Dutch actor and voice actor

Harry Piekema (born 23 May 1959 in The Hague) is a Dutch actor, director and voice actor. His most famous role was as Van Dalen in the commercials of Dutch supermarket chain Albert Heijn. He played this role from 2004 until 2015.

==Career==
===2004 - 2015: Van Dalen and other roles===
Piekema played the Supermarket manager Van Dalen between 2004 and 2015. This role was well received and earned him an oeuvre award during the Gouden Loeki awards, the biggest award for commercials in the Netherlands. His final commercial in januari 2015 also received the Gouden Loeki of 2015.

In 2013, Piekema provided his voice as the main narrator of De Nieuwe Wildernis.

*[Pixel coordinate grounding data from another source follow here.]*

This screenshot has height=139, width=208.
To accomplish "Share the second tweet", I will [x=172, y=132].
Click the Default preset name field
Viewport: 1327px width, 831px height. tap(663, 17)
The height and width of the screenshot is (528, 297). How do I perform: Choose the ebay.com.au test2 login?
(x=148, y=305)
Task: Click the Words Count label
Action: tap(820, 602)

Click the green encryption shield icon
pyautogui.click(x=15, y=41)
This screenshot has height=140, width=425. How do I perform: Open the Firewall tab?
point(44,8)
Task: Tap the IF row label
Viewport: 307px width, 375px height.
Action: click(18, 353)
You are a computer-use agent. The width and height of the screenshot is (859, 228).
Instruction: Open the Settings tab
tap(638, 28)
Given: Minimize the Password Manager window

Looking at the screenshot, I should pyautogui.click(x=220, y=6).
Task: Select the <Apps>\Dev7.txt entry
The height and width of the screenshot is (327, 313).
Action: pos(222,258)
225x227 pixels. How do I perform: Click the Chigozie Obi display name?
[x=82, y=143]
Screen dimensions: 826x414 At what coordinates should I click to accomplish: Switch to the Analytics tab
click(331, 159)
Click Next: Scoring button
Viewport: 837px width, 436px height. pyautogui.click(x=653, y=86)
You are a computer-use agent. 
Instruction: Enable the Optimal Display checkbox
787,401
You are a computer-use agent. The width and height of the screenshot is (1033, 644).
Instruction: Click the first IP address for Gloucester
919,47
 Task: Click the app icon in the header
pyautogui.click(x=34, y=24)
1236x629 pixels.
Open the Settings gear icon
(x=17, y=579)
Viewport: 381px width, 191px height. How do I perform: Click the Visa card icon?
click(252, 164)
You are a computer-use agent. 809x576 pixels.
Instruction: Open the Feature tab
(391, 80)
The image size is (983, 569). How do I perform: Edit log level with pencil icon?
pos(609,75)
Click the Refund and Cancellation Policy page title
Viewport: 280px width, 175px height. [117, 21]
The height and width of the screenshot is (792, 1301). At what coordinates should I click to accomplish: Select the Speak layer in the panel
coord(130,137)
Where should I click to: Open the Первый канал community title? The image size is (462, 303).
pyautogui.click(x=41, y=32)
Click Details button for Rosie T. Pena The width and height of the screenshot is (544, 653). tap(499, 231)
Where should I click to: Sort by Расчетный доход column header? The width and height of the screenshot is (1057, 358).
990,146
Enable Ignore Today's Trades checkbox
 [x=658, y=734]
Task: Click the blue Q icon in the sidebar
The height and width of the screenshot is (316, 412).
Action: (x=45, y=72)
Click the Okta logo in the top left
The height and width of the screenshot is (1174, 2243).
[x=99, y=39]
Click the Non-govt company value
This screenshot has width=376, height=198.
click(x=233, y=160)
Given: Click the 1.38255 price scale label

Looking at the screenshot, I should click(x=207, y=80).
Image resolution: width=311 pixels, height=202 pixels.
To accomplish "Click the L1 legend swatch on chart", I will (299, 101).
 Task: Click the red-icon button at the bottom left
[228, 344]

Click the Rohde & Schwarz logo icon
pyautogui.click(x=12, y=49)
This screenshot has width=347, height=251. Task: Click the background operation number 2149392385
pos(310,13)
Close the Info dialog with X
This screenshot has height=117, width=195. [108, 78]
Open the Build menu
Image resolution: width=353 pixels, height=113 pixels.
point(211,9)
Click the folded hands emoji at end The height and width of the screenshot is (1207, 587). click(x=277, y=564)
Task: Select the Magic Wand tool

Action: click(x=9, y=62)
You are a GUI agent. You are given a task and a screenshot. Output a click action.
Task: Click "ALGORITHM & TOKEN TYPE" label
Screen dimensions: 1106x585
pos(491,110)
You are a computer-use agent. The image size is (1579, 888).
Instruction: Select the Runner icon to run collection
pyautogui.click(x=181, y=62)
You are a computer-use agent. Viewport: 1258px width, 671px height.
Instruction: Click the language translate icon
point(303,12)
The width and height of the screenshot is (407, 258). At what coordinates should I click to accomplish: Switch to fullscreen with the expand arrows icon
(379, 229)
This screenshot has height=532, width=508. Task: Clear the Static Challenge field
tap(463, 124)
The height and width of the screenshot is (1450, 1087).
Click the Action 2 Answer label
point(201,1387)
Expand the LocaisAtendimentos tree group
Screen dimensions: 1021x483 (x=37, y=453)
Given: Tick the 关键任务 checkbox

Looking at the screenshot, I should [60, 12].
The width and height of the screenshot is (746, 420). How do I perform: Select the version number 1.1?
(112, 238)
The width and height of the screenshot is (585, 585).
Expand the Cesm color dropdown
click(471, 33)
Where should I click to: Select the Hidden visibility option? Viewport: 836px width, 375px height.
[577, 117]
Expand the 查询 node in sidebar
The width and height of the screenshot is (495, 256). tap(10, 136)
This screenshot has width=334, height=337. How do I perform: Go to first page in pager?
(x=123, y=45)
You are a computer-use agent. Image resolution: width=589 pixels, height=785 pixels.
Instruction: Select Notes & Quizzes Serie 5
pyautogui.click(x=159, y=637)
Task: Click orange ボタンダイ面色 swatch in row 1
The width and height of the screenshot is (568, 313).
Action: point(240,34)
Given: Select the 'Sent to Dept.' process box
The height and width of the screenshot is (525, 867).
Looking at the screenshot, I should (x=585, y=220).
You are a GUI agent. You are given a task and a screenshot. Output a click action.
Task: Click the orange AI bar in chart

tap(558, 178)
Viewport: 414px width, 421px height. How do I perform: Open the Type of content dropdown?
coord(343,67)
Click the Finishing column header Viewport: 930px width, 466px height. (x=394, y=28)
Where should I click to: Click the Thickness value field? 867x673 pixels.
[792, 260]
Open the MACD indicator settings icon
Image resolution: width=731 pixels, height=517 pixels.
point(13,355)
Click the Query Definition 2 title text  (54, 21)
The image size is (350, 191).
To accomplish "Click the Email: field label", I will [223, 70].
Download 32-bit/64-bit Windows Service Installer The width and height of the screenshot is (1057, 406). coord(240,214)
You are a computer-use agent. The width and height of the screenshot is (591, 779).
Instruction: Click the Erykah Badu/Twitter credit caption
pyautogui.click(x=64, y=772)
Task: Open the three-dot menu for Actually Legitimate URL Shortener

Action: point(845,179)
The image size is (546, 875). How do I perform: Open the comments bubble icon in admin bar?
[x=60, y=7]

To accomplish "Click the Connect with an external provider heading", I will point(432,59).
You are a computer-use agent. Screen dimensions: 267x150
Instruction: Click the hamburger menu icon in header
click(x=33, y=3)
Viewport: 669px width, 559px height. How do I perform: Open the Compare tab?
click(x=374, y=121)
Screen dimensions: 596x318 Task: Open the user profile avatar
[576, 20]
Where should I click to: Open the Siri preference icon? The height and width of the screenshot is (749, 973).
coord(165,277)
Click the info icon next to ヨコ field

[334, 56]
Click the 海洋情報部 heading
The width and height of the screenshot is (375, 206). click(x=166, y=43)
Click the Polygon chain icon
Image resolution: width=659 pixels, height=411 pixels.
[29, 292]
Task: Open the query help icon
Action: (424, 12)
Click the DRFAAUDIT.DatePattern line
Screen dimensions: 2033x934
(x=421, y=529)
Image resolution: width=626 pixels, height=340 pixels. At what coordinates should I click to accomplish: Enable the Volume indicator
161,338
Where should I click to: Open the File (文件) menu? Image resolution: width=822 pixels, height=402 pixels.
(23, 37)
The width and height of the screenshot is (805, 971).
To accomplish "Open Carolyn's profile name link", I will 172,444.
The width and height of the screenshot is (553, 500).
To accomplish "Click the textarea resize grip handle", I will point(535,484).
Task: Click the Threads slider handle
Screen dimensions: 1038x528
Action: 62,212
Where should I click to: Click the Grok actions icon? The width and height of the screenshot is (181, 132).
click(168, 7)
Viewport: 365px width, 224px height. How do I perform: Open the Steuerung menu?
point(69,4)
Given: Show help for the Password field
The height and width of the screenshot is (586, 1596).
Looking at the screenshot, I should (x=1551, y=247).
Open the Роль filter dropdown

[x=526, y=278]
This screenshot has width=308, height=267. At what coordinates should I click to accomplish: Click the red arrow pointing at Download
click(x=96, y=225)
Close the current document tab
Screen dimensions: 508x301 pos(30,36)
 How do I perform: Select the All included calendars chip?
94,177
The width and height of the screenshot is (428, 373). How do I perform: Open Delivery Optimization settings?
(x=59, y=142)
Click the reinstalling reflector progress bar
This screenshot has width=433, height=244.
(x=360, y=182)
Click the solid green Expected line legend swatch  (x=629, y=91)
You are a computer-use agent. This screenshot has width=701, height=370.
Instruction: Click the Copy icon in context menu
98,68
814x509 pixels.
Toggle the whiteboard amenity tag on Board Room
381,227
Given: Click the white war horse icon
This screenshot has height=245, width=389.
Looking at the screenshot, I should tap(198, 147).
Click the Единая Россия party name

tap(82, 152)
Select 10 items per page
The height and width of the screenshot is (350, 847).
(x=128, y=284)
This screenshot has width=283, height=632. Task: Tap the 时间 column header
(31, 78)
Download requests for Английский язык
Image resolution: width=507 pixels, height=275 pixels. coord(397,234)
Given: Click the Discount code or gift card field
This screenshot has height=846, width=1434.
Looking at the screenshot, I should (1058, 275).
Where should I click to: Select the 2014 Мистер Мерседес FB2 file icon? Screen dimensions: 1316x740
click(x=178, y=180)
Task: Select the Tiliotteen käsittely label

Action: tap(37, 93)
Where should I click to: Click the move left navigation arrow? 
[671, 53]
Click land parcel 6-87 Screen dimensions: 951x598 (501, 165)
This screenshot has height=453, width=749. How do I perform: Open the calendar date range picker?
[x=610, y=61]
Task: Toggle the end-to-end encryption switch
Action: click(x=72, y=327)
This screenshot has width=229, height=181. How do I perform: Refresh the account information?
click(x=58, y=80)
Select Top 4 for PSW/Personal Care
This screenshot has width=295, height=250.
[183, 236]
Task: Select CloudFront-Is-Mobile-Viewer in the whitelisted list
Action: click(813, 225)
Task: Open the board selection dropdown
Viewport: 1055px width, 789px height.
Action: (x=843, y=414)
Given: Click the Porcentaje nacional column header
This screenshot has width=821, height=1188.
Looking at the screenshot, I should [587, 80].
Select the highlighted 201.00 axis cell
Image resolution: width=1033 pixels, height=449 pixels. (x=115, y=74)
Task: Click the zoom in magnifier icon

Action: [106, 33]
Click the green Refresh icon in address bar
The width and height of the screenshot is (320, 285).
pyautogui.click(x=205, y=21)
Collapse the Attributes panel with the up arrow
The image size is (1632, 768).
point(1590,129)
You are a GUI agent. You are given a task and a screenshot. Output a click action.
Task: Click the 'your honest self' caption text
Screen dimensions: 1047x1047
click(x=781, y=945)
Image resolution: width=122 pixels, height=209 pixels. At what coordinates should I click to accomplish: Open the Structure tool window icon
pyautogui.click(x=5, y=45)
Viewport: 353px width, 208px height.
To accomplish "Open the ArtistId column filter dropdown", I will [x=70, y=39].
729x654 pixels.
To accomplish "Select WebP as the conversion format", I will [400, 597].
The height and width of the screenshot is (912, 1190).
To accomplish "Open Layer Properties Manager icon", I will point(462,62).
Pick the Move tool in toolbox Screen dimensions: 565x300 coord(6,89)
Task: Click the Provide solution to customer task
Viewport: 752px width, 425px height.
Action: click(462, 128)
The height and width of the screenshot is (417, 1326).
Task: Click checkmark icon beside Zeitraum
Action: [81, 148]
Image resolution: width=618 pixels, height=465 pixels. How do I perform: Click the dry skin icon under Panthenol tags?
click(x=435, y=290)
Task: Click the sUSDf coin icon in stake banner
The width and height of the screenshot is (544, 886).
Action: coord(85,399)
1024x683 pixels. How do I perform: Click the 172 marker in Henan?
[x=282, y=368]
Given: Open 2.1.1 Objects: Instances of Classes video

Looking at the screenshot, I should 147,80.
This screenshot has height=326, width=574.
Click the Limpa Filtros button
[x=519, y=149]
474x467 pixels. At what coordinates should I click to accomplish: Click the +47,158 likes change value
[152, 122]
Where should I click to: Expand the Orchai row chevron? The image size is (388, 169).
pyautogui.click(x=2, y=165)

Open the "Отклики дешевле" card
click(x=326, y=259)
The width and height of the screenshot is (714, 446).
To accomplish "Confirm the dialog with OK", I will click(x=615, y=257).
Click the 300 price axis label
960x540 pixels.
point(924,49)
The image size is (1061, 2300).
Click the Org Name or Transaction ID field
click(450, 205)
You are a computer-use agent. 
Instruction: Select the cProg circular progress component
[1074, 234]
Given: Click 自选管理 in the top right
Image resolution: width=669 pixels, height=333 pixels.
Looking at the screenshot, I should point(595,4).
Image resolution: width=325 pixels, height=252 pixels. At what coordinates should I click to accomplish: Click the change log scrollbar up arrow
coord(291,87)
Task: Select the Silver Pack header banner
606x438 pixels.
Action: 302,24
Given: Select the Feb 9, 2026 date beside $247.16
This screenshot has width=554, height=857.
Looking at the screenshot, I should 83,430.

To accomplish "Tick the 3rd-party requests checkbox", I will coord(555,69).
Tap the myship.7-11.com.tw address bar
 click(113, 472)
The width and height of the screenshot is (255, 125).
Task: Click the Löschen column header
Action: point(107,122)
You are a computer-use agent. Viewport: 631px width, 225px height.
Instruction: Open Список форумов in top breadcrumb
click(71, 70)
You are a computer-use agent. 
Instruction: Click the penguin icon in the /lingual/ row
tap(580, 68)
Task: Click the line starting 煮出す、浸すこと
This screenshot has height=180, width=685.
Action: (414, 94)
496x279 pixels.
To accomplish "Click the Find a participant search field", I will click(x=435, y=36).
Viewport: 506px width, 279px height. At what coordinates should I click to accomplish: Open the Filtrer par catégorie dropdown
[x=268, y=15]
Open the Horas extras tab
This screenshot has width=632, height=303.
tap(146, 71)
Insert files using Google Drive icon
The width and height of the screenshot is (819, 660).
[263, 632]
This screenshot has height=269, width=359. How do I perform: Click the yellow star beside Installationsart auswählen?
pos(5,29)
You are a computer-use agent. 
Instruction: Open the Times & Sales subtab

===2015 - Present: Later career===
In 2016, Piekema would get roles in Fataal and the television series Caps Club. In 2017, Piekema debuted as Hoofdpiet in Sinterklaasjournaal. In 2019, Piekema reached the quarter-finals in It Takes 2.

In 2020, Piekema temporarily took over the presentation of Lachen om Home Video's. Since 2021, Piekema has returned to playing in commercials, taking the role of Handige Harry in the commerciels of phone provider 50+ Mobiel. In 2022, Piekema participated in season 22 of the Dutch survival show Expeditie Robinson.